Though my insurance had changed, my doctor’s appointment was the same as always, I just had a slightly higher co‐pay. I had a routine check‐up and the doctor ordered some blood tests to help diagnose my problem. Within a few weeks, the doctors figured out what was wrong and cured it. I returned to school in September happy and healthy. As far as I knew, my business with the doctor was finished.
While in California for the summer I didn’t have a permanent address. I stayed with friends for a few weeks at a time and house‐sat for other friends while they were on vacation. This arrangement allowed me to live cheaply for the summer and save money for school. However, when the doctor’s office asked for a local address, I didn’t have one. I gave them the address of a good friend I was staying with, figuring my friend would tell me if mail arrived for me at her house. Although I wasn’t expecting to receive any mail, I tried to have my mail forwarded to my school address at the end of summer, just to be safe. The Postal Service said they were unable to forward my mail because my school address was considered a business address and they don’t forward from residential addresses to business addresses. This frustrated me, but as I said, I wasn’t expecting any mail anyway.
Around October I received a call from a representative of the doctor’s office saying I had an unpaid bill in the amount of around $100. I told her that I had moved back to Michigan and never received a bill. She said she understood. She allowed me to pay my bill over the phone with a credit card and updated my address in her files. A week later I received a voicemail about an unpaid bill from the same office and dismissed it; I had just paid my bill a week earlier.
In November the friend I had stayed with in California informed me that she had a stack of mail for me that she had forgotten about and would send it right away. When I got this mail, I saw that there were several copies of an unpaid bill from the doctor in the amount of $1,500, and they were threatening to send my account to a collection agency. I was shocked and horrified. I didn’t have $1,500, so I couldn’t pay it. I was also heading into finals season at school, so I didn’t have much time to sit around and think about what to do with this bill.
A few months later I got a letter from a collection agency saying that I now owed them $1,500. I realized I couldn’t ignore the bill any longer and called my doctor’s office. A representative at the office told me the bill was for blood tests and mailed me an itemized bill, which had never previously been sent to me at any address. She also said that my insurance should have paid for it and that I should ask them about it. I called the insurance company and they said that my plan “doesn’t include all diagnostic tests.” So that was that. I was stuck with this $1,500 bill that I never saw coming and couldn’t pay.

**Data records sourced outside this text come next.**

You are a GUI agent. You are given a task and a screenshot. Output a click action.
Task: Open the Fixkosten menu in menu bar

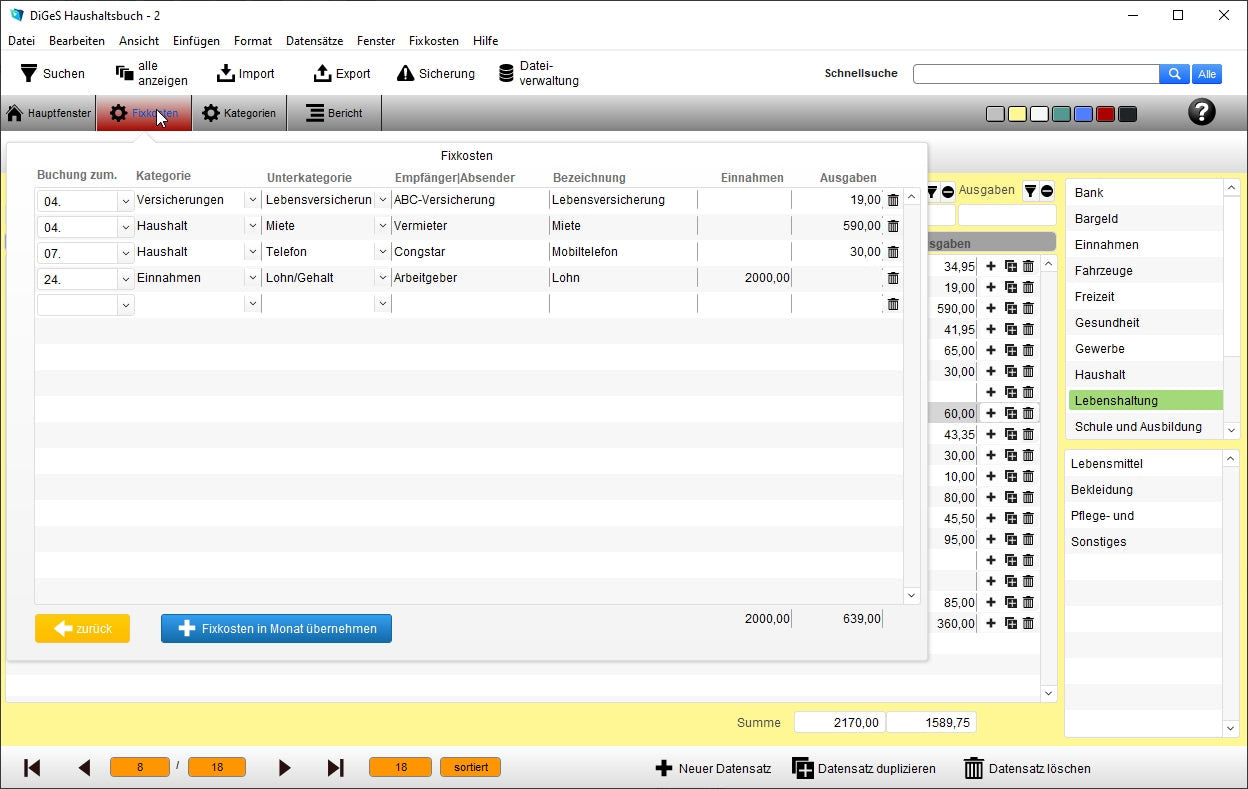point(433,41)
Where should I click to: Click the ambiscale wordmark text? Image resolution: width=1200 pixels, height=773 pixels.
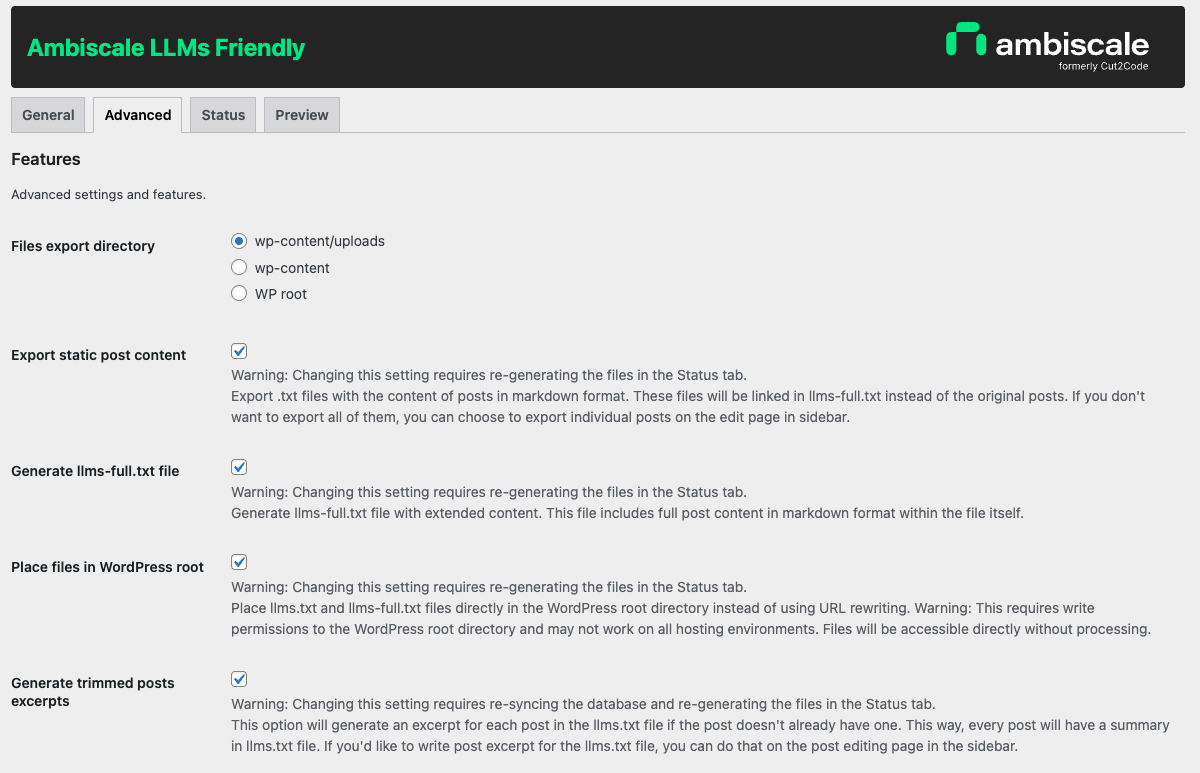coord(1071,44)
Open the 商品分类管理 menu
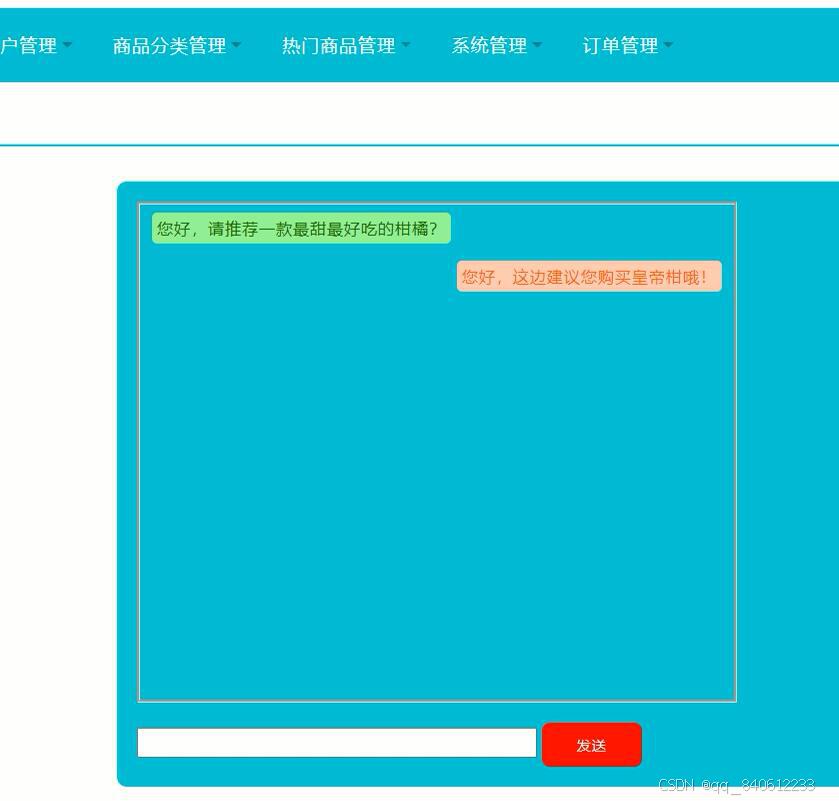This screenshot has height=801, width=839. (168, 46)

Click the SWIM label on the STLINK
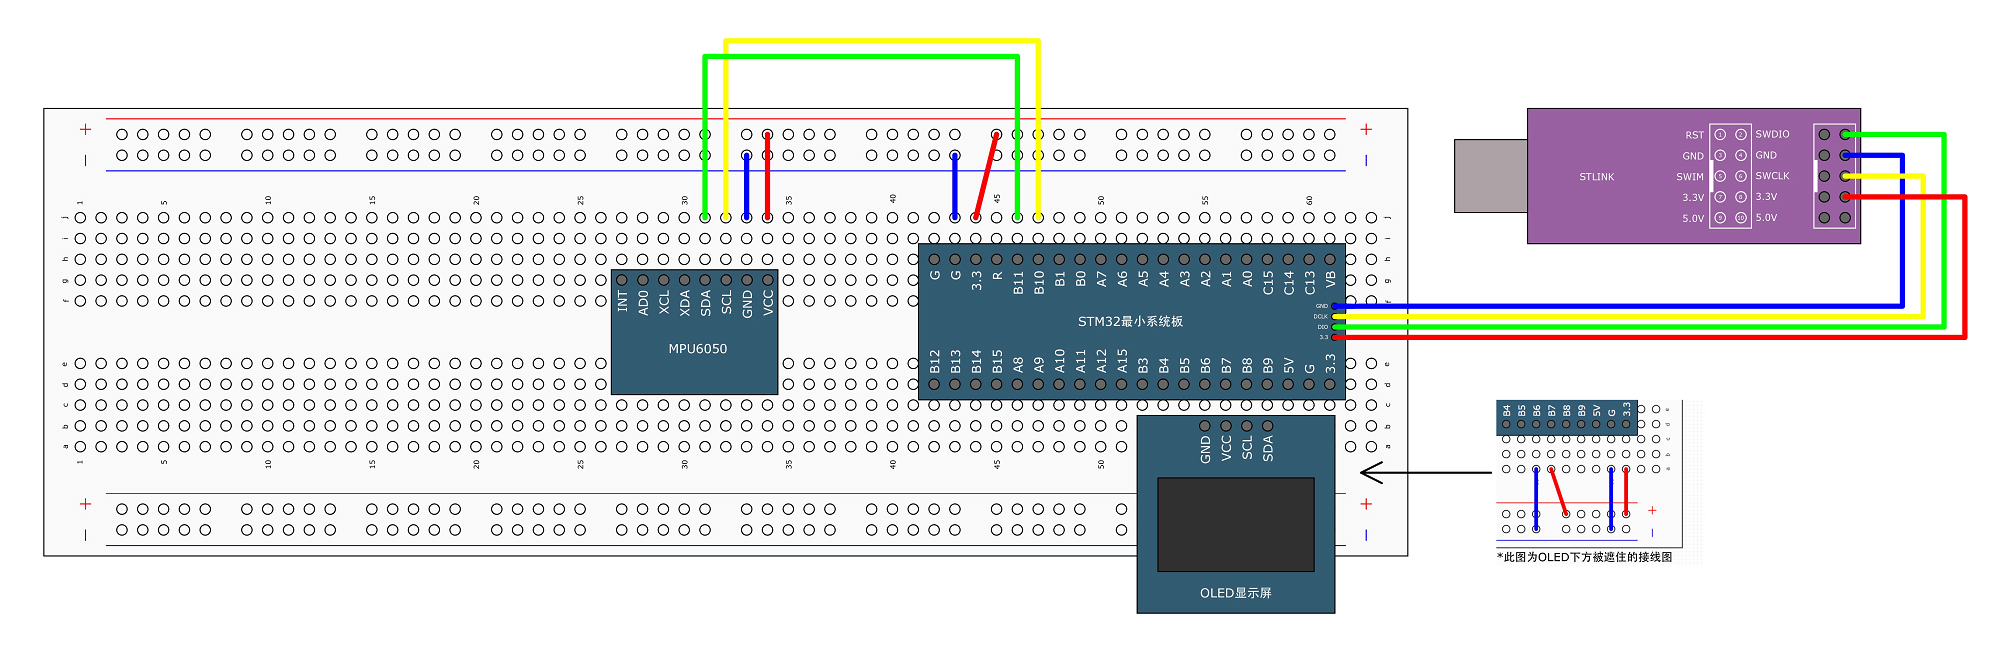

As a graduate student, 100% of my income was student loans. Financial aid very specifically only covers school expenses and minimal living expenses, including my health insurance premiums. However, there isn’t an “unexpected, huge, medical bills” line in my financial aid award. No amount of frugal living would have allowed me to pay this bill. How else should I have handled this situation? Would I have been better off just bleeding indefinitely?
Kimberly Seelye is a graduate student.